For the 750c version, the logic is cut in the following manner:
- 1st chip handles Reg0 and Reg3, the PRG-ROM switching, the PRG-RAM enable, the mirroring control and the Write_to_MMC1 clock decoding.
- 2nd chip handles Reg1 and Reg2, the CHR-ROM switching and the shift register.
Notice that the split boundaries are not very logical some signals goes back and forth between 2 chips - for example when writing to reg0 to set CHR-ROM switching mode the write logic is decoded in the 1st chip, the data passes through the shift register in the 2nd chip, is registered in reg0 on the 1st chip and then is output to be used by the 2nd chip. But that's the sole way it could be made to fit in 2 chips. Splitting it along more logical lines (PRG half and CHR half) would not fit in 2 chips.
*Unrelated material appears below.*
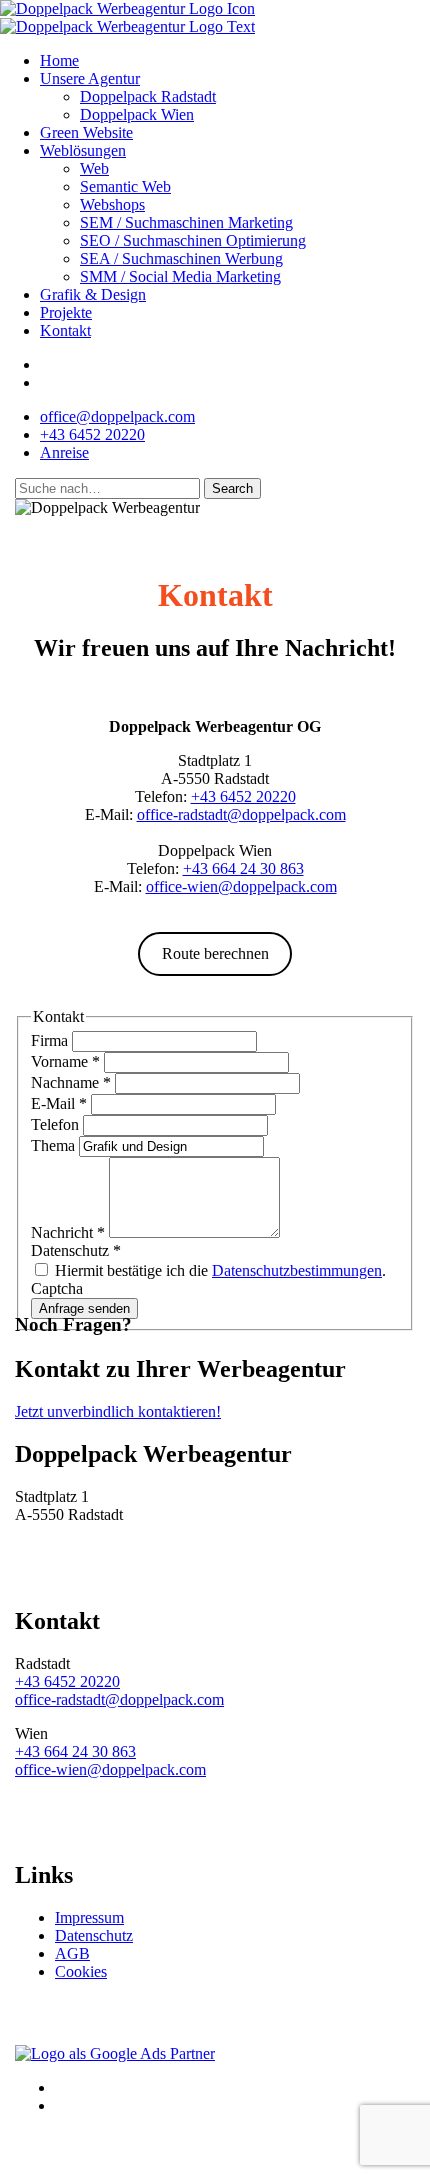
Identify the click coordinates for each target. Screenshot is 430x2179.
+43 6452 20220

This also implies that both chips should be prevent, even if CHR-ROM switching is unused (typically for CHR-RAM boards).
Since the V750c chips are basically like 2 22V10pals tied together, this means it might be possible to do a MMC1 chips out of only 4 PAL22V10 chips and not 5 like I proposed in the original post, however doing so will be a major headache and might cut the functionality in even more illogical boundaries.
PS : To people who are going to say me : Why didn't you add feature X, Y or whathever - this was never my goal to create mappers, but instead to replicate the existing Nintendo MMC1 exactly as it is (including it's shortcomings) using a reasonable number ordinary orderable customer chips. Doing with 74xxx logic would require way too much chips - getting it done in one or 2 chips is nice - and that without requiring a surface mount component nor any regulator nor level shifters.